← January 9, 2026 edition

subtrace

Observability for AI agents

Subtrace Wants to Show You What Your AI Agents Are Actually Doing

The Macro: Your AI Agents Are Black Boxes in Production

Here is the situation most AI teams are in right now: they built an agent, it worked in testing, they shipped it, and now it breaks in production in ways nobody can explain. The agent called the wrong tool. It hallucinated a function parameter. It looped three times on the same API call and burned through the rate limit. And the logs? The logs show you that something happened. They do not show you why.

Traditional observability tools were built for a world where services make predictable HTTP calls in predictable patterns. Datadog, New Relic, Grafana, they all assume your application behaves roughly the same way every time a request comes in. AI agents do not work like that. An agent might take four different paths through your tool stack depending on how it interprets the user’s input. The call graph is nondeterministic. The failure modes are nondeterministic. And the existing monitoring stack was never designed for this.

The market for AI observability is still young. LangSmith handles tracing if you are locked into the LangChain framework. Arize Phoenix does model monitoring with a focus on embeddings and drift. Helicone tracks LLM API usage and costs. But there is a gap at the infrastructure level, the layer where HTTP requests actually happen, where tool calls resolve, where you can see the raw behavior of an agent without framework-specific instrumentation.

That gap is where Subtrace is building.

The Micro: A Zero-Code Network Tracer Built by Google and Microsoft Alumni

Subtrace is a network-level tracer that captures every HTTP request your AI agent makes in production, without requiring any code changes or root privileges. It uses BPF (Berkeley Packet Filter) technology to hook into network calls at the kernel level, which means you get full visibility into what your agent is doing without instrumenting a single line of application code.

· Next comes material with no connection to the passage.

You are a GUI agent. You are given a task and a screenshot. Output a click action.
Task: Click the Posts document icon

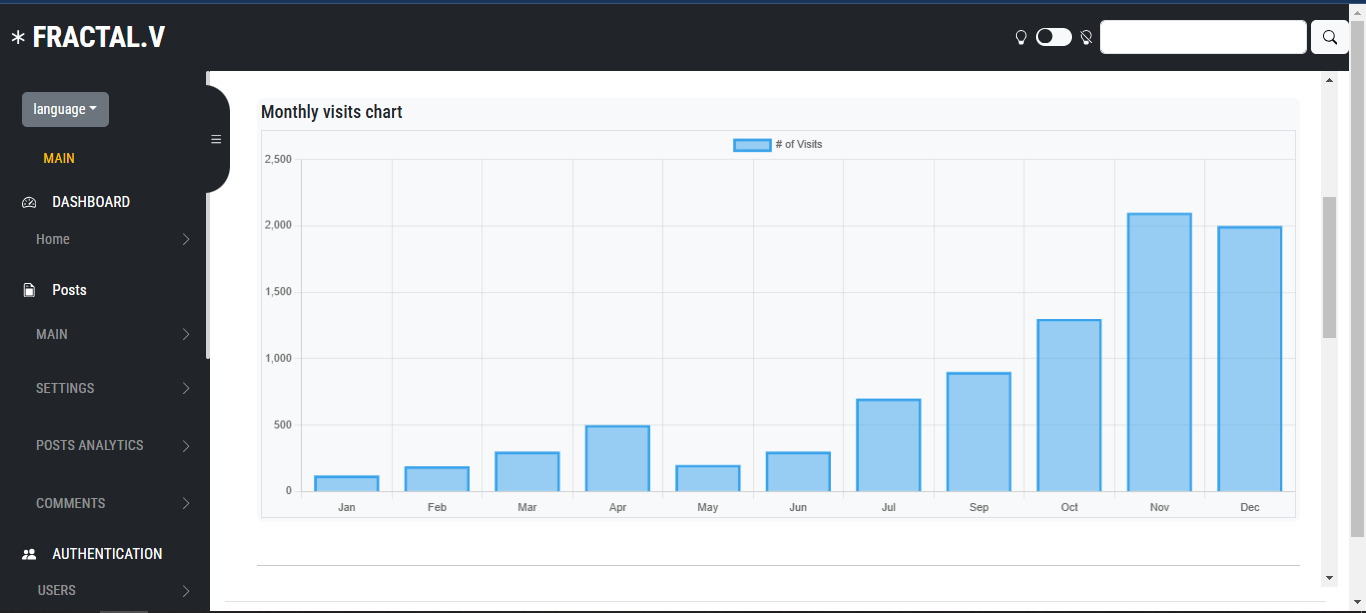tap(29, 290)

The pitch is straightforward: deploy Subtrace alongside your agent, and you get a real-time trace of every tool call, every API request, every external service interaction. When your agent fails in production, you can replay the entire request chain and see exactly where things went wrong. No SDK integration. No framework dependency. No code modifications.

Adhityaa Chandrasekar and Sachin Sridhar founded the company in 2024. Adhityaa previously worked on Kubernetes internals and GKE infrastructure monitoring at Google. Sachin built data infrastructure at Microsoft, working on Power BI and Microsoft Fabric. Both are IIT Madras graduates. The technical backgrounds are directly relevant here. BPF-based tracing is systems programming, and having people who worked on Kubernetes observability and large-scale data infrastructure is exactly the kind of experience you want behind a product like this.

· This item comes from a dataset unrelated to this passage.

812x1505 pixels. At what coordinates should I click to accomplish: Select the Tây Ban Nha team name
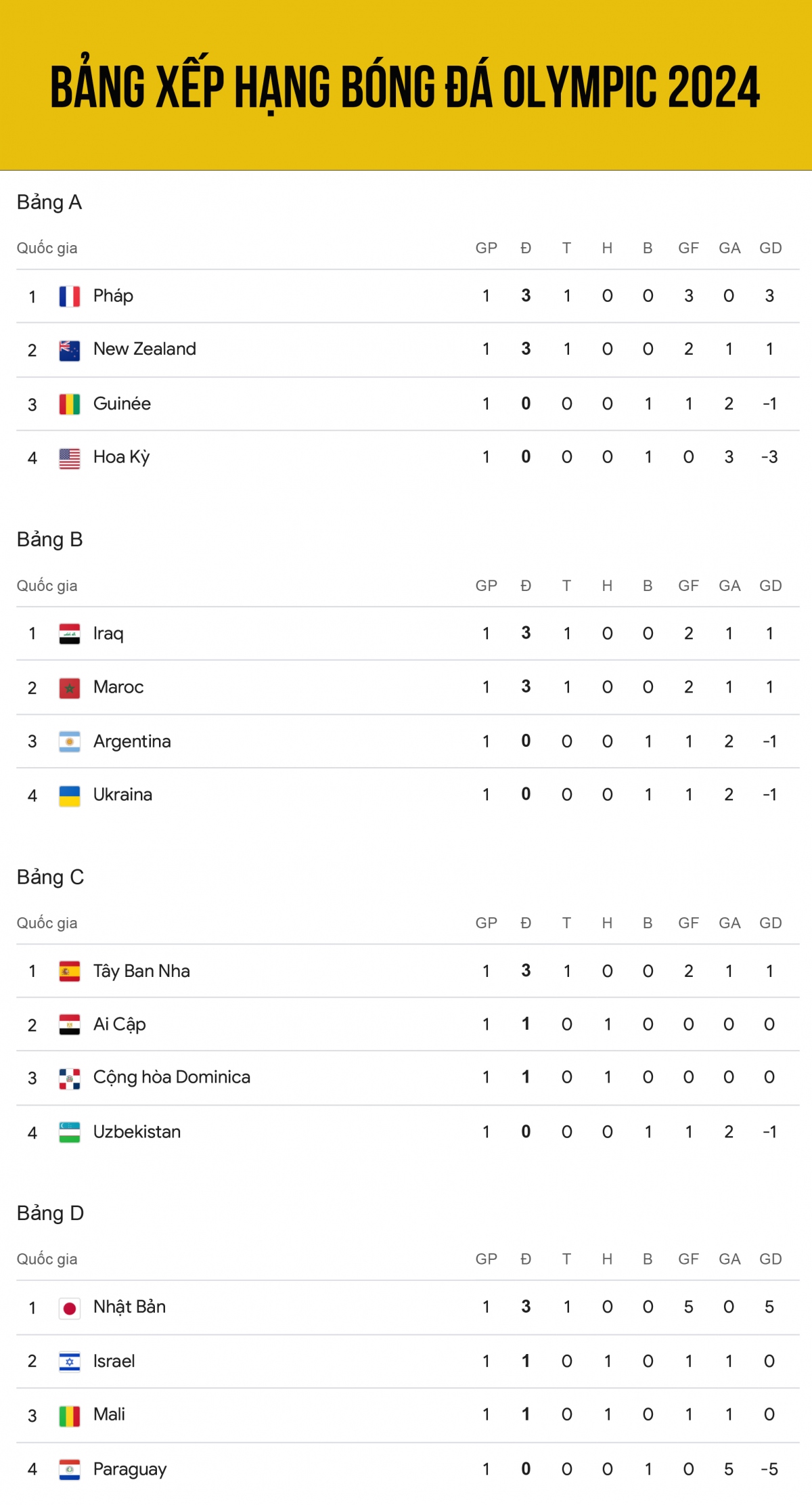141,971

They are a two-person team in San Francisco, part of YC’s Winter 2025 batch. The project has picked up roughly 2,500 GitHub stars, which for a developer infrastructure tool at this stage is a strong signal of organic interest.

The product sits at an interesting intersection. It is framework-agnostic, so it works whether you built your agent with LangChain, CrewAI, AutoGen, or your own custom stack. It runs at the network level, so it captures behavior that application-level tracing misses. And it requires zero code changes, which removes the biggest friction point in getting observability adopted by engineering teams who are already stretched thin.

The Verdict

I think Subtrace is solving a real and growing problem. Every company shipping AI agents to production is going to need observability tooling that actually works for nondeterministic, multi-step workflows. The current options are either framework-locked or focused on model performance rather than runtime behavior. A zero-code, network-level tracer fills a genuine gap.

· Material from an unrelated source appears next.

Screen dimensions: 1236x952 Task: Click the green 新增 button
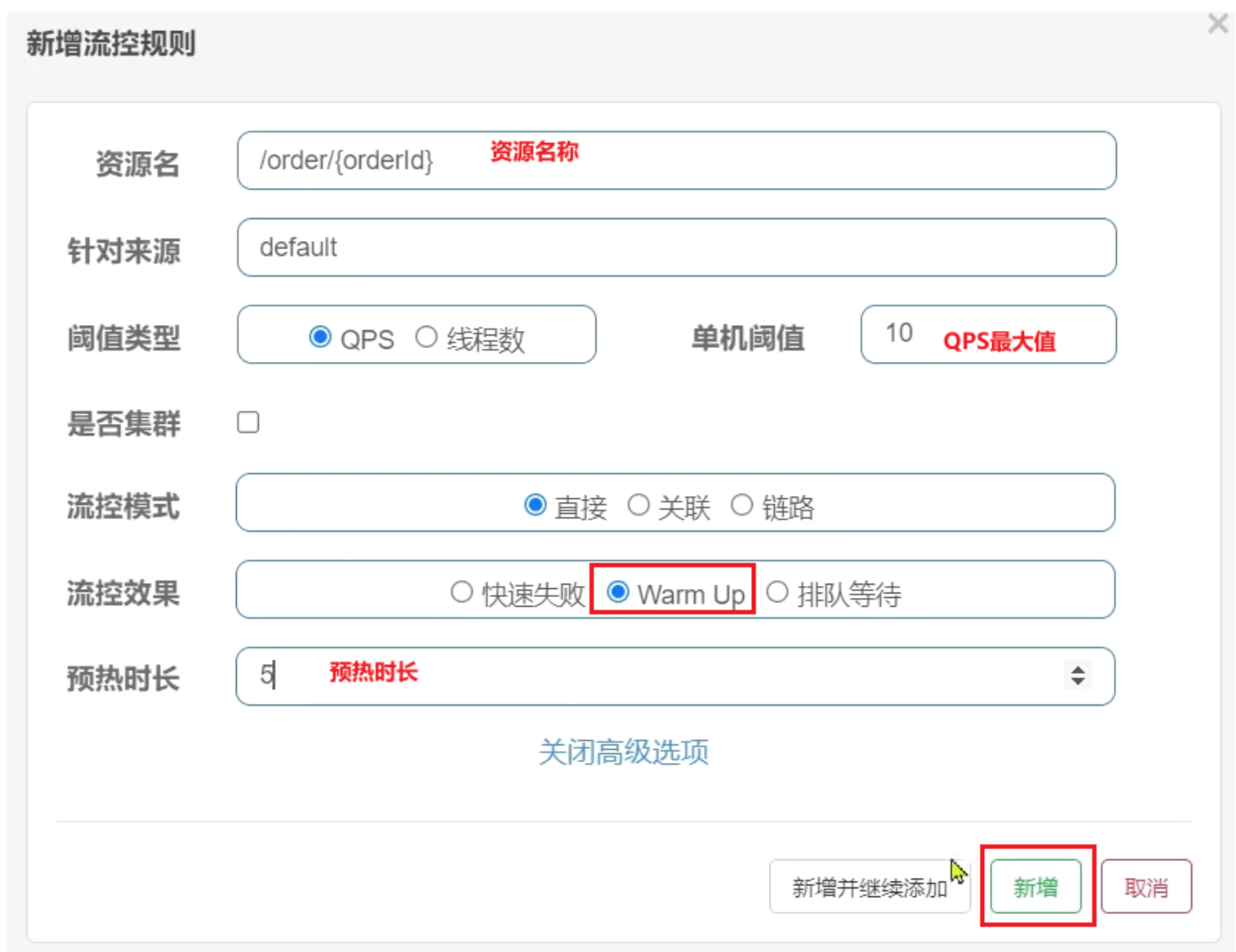click(x=1035, y=887)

The challenge is timing and positioning. The AI agent infrastructure market is moving fast, and the big observability platforms are not going to ignore this space forever. Datadog already has LLM Observability in preview. When the incumbents show up, Subtrace needs to have built enough depth in agent-specific tracing that switching costs matter.

Thirty days from now, I want to see how many production deployments they have and whether teams are using Subtrace for debugging or just for monitoring. Those are different use cases with different retention profiles. Sixty days, the question is whether they have expanded beyond individual developers to team-level adoption. Ninety days, I want to know if they have found a repeatable sales motion or if every customer is still a hand-held onboarding. The technology is sound. The founders have the right background. The question is whether they can build a business around it before the window closes.